I am dealing with some of the same issues now, my son is just 2 1/2 and Paige was just 4 and he has surpassed her developmentally in many ways, and has for a while now. It is strange watching your younger child become your older child, but still be younger, if you know what I mean.
I can see that he "knows" something is different about her - the way he gives her instruction, the way he comes and tells me when she needs help, the way they play together, and I can sort of see his wheels turning - inquisitve looks when she does inappropriate things either at home or around others.
To sit him down and try and explain this to him now would be fruitless, he would have no understanding whatsoever. I just let them play like kids and one thing I do is keep things fair and equal - I expect from her, what I expect from him (of course within a margin of reason), and he really looks at this.

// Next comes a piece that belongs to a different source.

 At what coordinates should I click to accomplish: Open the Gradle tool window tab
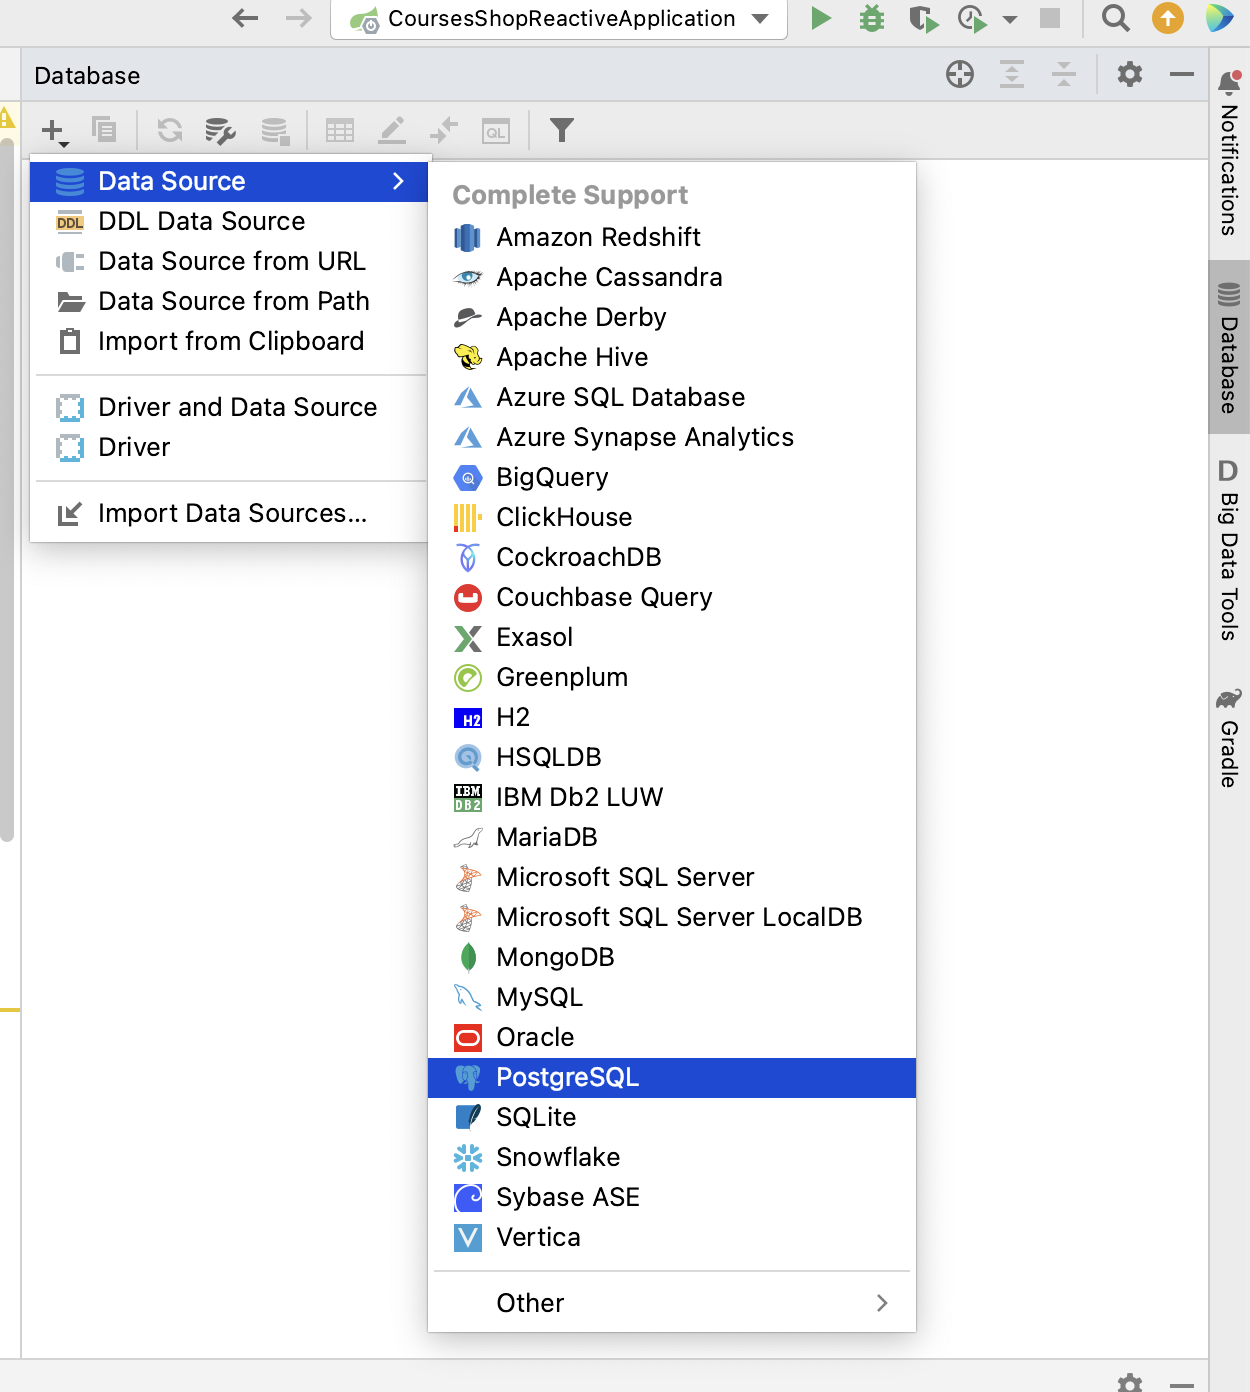point(1229,738)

So after all of this, I have nothing really to suggest and would love to hear what others have done in this situation.
Debbie
|
|
|
Post by momofrussell on Jun 15, 2004 21:52:29 GMT -5
Sounds like you guys are where I am at. We say simple things to Reece every so often, like.. Russell will talk, just a bit later... or things like... We need to help Russell a bit more. That's about all she can understand. Russell has some silly self-stim autistic habits that Reece thinks is funny to imitate, which I don't like. So I kindly tell her that it's not appropriate. What is hard is that Russell DOES do them and I don't think Reece should be doing them... if that makes sense.

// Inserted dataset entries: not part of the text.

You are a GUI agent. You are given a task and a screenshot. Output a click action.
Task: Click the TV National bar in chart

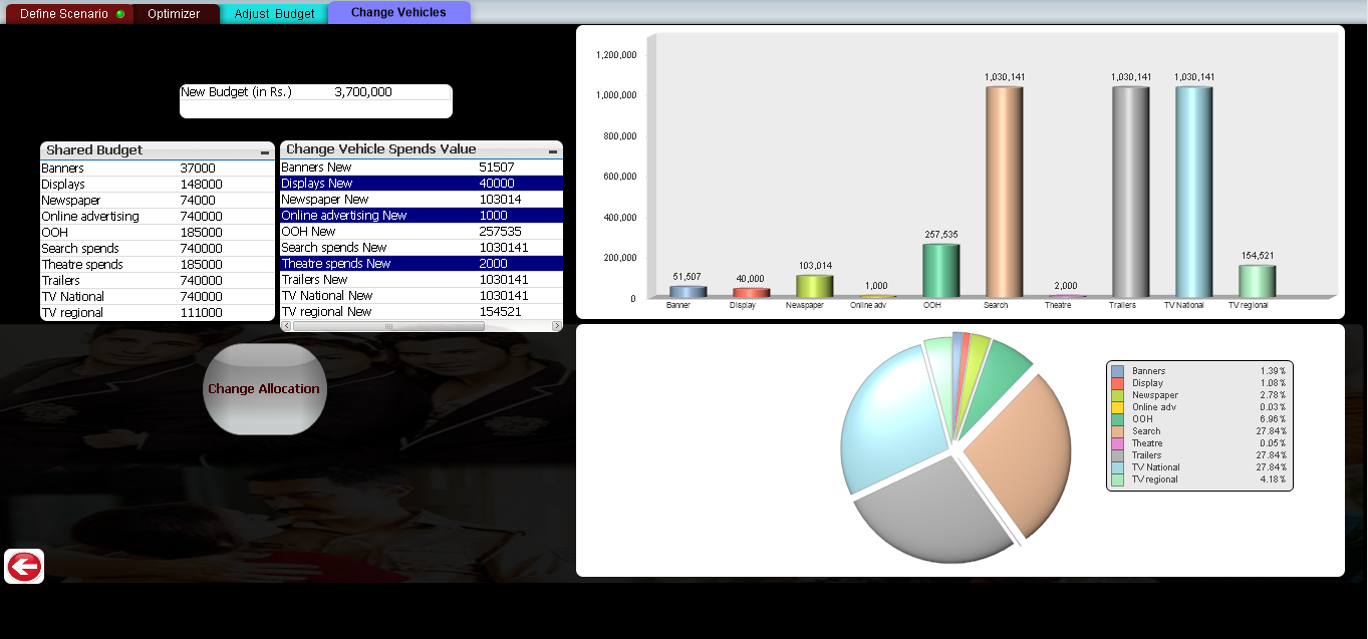[1194, 190]
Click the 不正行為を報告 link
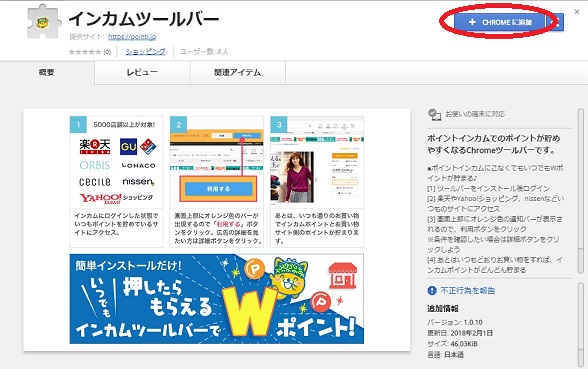Screen dimensions: 588x369 click(x=468, y=291)
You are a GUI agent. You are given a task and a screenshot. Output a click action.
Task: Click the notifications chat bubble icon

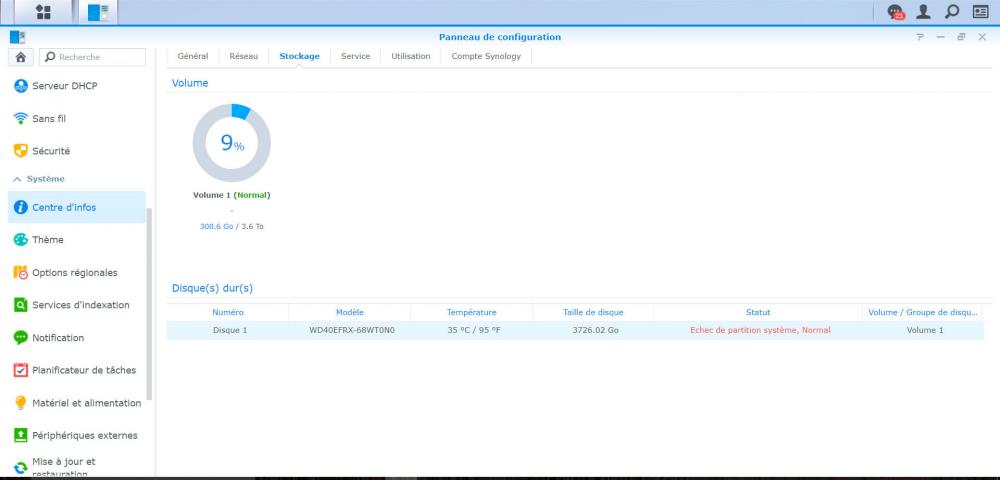(x=895, y=12)
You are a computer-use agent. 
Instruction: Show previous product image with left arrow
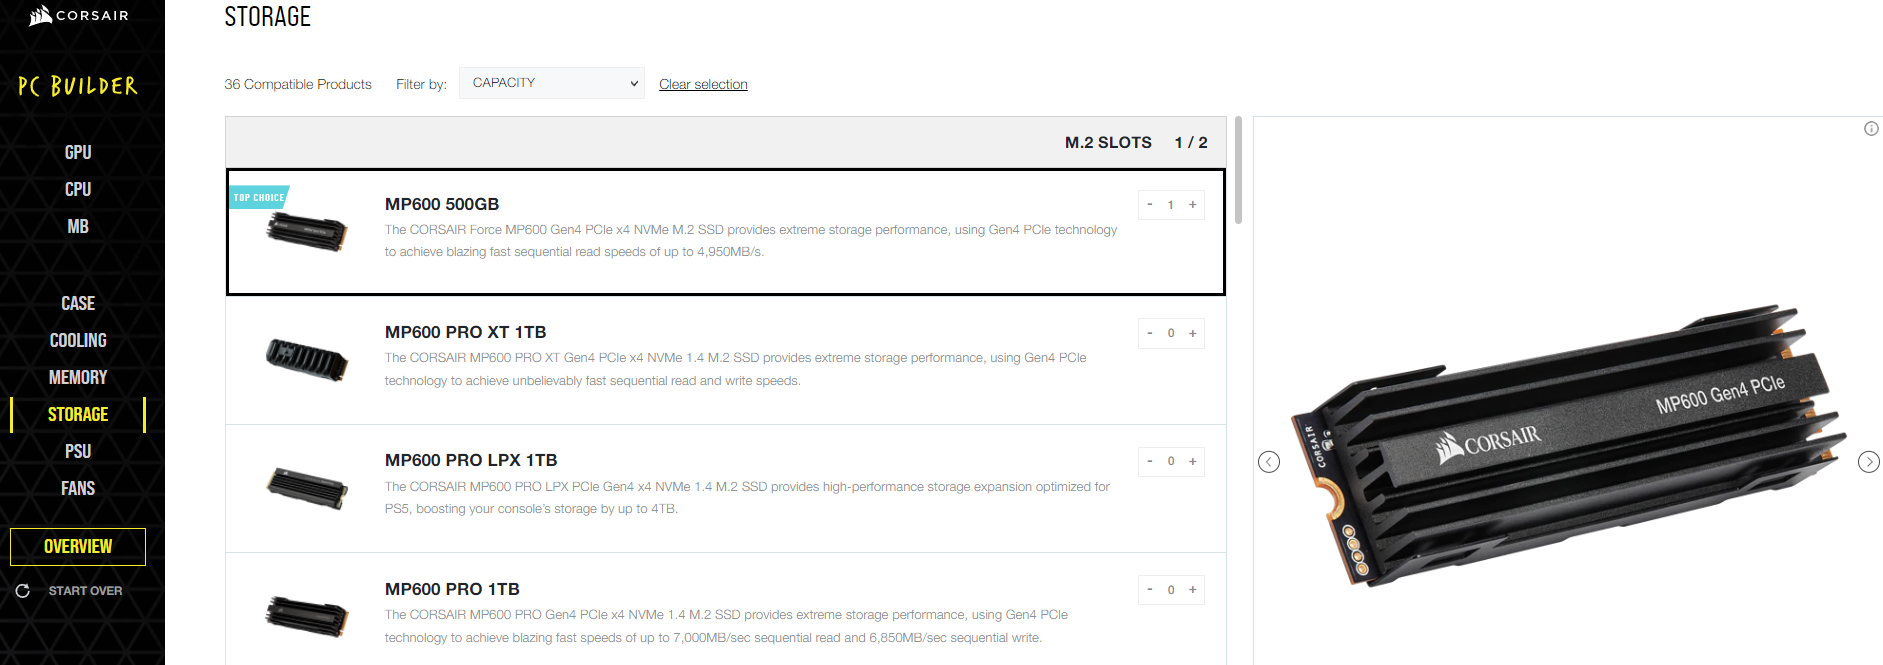coord(1269,462)
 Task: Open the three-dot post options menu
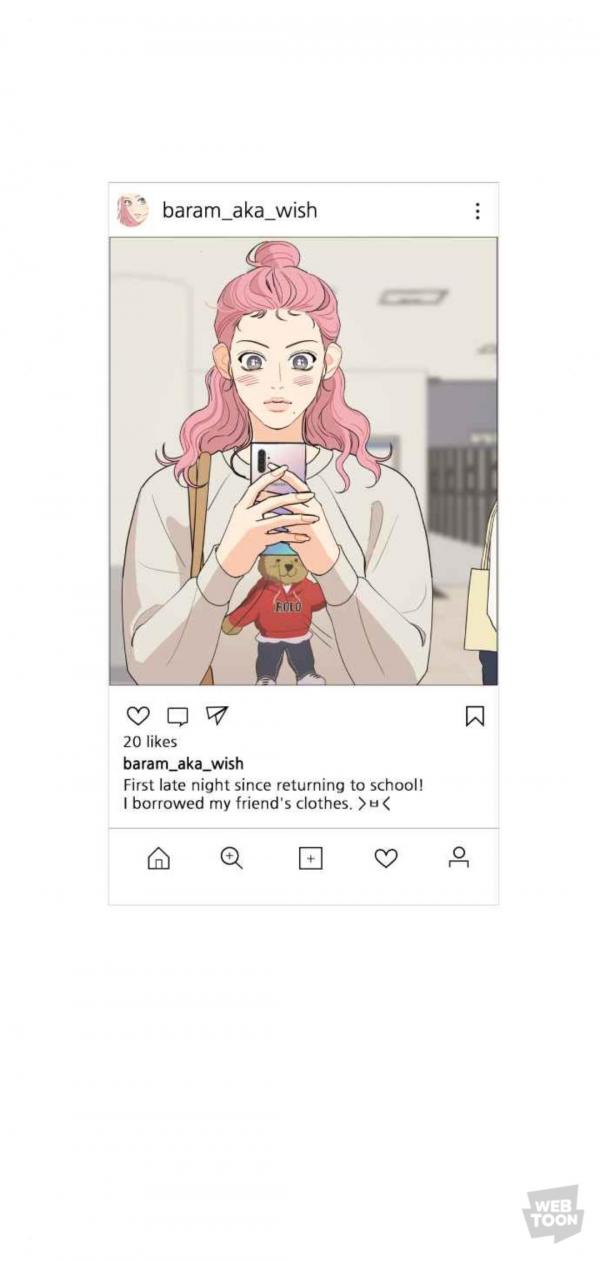(x=477, y=211)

I know that, Russell, though older than Reece, will always be younger. Reece is already taking care of him also. Tending to him, consoling him, saying NO NO when needed, ect... it's cute, but poor boy... he is destined to have both sissies coddle him for life LOL
A.
|
|
|
Post by SuziF on Jun 16, 2004 11:52:03 GMT -5
We're in a category similar to many of you as well. Only, Sam is 16mths older than Meri. ~Like, I had to start him in preschool early so they wern't starting at the same time as he has a December birthday. Sometimes I feel it will even be harder on him than the older boys because he & Meri are sort of the "package deal" Eligable for activities at the same time & same schools, etc.Right now it's not too bad either, but as his interests mature & hers don't as quickly I imagine there will be hurdles.